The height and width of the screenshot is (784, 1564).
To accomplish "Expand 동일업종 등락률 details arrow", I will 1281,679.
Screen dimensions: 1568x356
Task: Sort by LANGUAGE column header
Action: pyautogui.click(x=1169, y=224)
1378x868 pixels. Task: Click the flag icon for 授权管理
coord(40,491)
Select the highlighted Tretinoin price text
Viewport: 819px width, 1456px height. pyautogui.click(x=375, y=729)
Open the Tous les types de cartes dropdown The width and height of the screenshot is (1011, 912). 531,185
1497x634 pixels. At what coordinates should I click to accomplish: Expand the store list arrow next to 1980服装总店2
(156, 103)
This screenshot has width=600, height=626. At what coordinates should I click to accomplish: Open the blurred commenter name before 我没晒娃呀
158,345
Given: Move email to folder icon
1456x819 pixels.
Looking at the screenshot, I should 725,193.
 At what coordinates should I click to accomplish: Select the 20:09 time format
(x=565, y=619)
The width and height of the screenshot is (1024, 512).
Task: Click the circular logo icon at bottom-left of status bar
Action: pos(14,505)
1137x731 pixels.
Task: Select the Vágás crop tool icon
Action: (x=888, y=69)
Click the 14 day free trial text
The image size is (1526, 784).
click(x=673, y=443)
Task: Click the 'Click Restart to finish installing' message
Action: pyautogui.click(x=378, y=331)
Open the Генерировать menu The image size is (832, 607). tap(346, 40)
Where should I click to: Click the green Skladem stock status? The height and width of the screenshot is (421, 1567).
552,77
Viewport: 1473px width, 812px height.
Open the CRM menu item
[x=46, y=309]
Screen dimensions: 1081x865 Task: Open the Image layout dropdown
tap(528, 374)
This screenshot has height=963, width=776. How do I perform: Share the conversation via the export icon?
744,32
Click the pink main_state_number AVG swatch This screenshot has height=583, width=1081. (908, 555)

* **Task details**:
Collect every line of the entries above that contains the word "arrow", and copy each one out in full. Case counts.

* **Response**:
To accomplish "Expand 동일업종 등락률 details arrow", I will 1281,679.
1497x634 pixels. At what coordinates should I click to accomplish: Expand the store list arrow next to 1980服装总店2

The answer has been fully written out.